MUMBAI/SINGAPORE (Reuters) – India’s Tata Motors has agreed to inject “tens of millions” of pounds into Jaguar Land Rover to prevent an immediate cash flow crisis, the Financial Times reported on Monday.
The move by Tata, which bought the luxury carmaker earlier this year for $2.3 billion (1.5 billion pounds) from Ford, comes on top of “hundreds of millions” of working capital it has provided to the British firm, the paper said citing sources close to Tata.
Tata Motors, reached by Reuters in Mumbai, had no comment on the report, but analysts said pumping money into Jaguar Land Rover would strain Tata Motors’ finances.
Car makers around the globe have been hit by a collapse in demand as the economic slowdown spreads and access to credit is choked off by the financial crisis.
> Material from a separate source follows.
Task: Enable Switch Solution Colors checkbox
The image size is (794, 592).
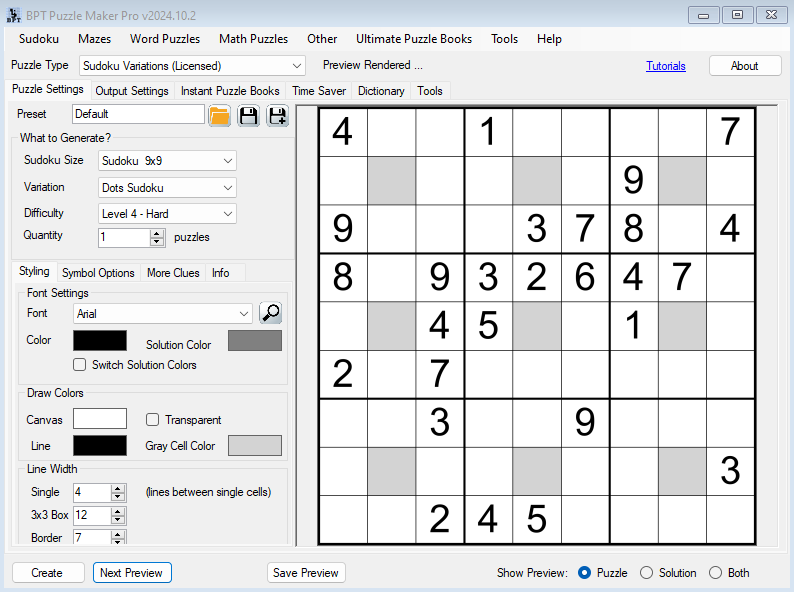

The Times newspaper reported on Monday that the prospect of British government assistance to help keep Jaguar Land Rover afloat had helped the company’s owners to secure last-minute funding from the banks.
It quoted senior figures in the British civil service as saying that British Prime Minister Gordon Brown, Chancellor (finance minister) Alastair Darling and Business Secretary Peter Mandelson had agreed that assistance for Jaguar would be necessary to prevent its collapse.
A spokesman for Britain’s Department for Business, Enterprise and Regulatory Reform told Reuters: “The government stands ready to help companies in the current difficult economic circumstances but does not have an open cheque book.
“The government has been in regular contact with Tata over Jaguar.”
Last week Mandelson confirmed that he had held talks with Jaguar Land Rover, which he said was under “particular strain”.
Brown said on Friday the government wanted to help the car industry through the economic downturn but the main responsibility lies with the carmakers’ owners.
Trades unions have called on the government to step in to save an industry employing tens of thousands directly and indirectly through suppliers.
The United States last week announced a $17.4 billion loan package to rescue its stricken auto makers.
The Canadian government put up an additional $3.3 billion in emergency loans a day later.
Analysts said any injection of funds by the top Indian vehicle maker would strain its finances. Tata Motors has already struggled to pay off a $3 billion bridge loan it had taken to fund the Jaguar and Land Rover brands.
“Debt funding is not a good option as it has to service that debt and it already has a high debt to equity ratio,” said India Infoline’s auto analyst Jatin Chawla.
Funding options for the company include leveraging the loans it has given to dealers and buyers and also using the group’s assets to raise finance, analysts said.
Earlier this month Standards & Poor’s lowered the company’s corporate credit rating to BB- from BB and placed it on credit watch with negative implications.
Tata Motors is raising about $540 million through term deposits, which analysts expect would also be used to repay the loan. Last October the company’s founders had to come to the rescue of an $850 million rights equity issue which was inadequately subscribed by shareholders.
However, shares in Tata Motors were trading up 4.7 percent on expectations that falling interest rates could boost demand for its vehicles and also on hopes that the UK government would provide assistance to Jaguar Land Rover.
Tata Motors, which has a market value of about $1.5 billion, has dropped 74 percent so far this year while the main index is down more than half.